Santo vs.The Killers from Other Worlds (aka Santo Contra Los Asesinos De Otros Mundos)
1973
Rubén Galindo
Several people important to the economic matters of Mexico are attacked by a greasy brown blob. Soon a ransom demand is made for ten million dollars in gold bars, or else more will die. The police balk, but the villains prove true to their word. The head of the plot is revealed, a madman named, Malkosh (Carlos Agostí), who has kidnapped a professor named, Bernstein (Carlos Suárez), Bernstein has discovered dangerous microorganisms in a moon rock, which Malkosh is using in his scheme.The police don’t know what to do, but Santo is on the scene and he has a plan...

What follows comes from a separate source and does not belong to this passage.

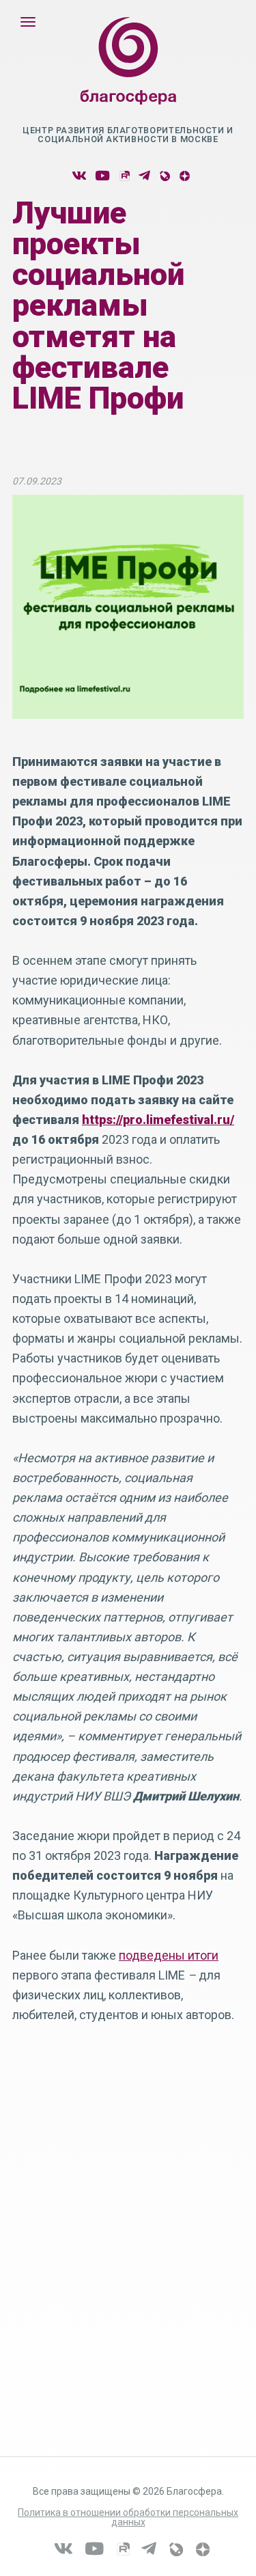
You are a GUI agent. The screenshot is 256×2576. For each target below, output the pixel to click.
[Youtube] (102, 176)
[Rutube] (124, 176)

In Soviet Mexico, sleeping bag unzip you. |
The blob monster is definitely a mixed bag (no pun intended), most of the time it is comically terrible. It’s obviously just three or four people crawling around under a gross brown sheet of stitched together Naugahyde. Occasionally, in combination with the grungy cheap photography, there is something unnerving about it. Seeing those figures encased in what looks like dirt encrusted skin, clammering over someone, turns what is at first, Santo vs. The Creeping Terror (1964) into Santo vs. Silent Hill. Then the movie switches back to the thing chasing El Enmascarado de Plata down a runway and it loses all credibility again.

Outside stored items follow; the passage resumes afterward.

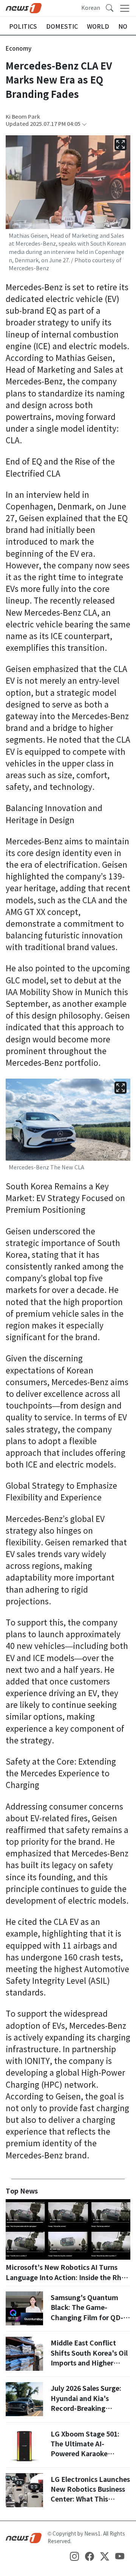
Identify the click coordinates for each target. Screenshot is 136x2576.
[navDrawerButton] (124, 8)
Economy (18, 48)
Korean (90, 8)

Santo vs. the Mildly Interesting Lamp |
The Killers from Other Worlds takes a plot that is weird, even by Santo standards, and never really succeeds as action, horror, or science-fiction. I admire the fact that even this late in the series, the creators weren’t above trying to create something approaching serious horror. I’m not sure anyone could make a good movie about a wrestler fighting a giant skinned couch, but Santo still tries, and puts a lot of heart into the effort.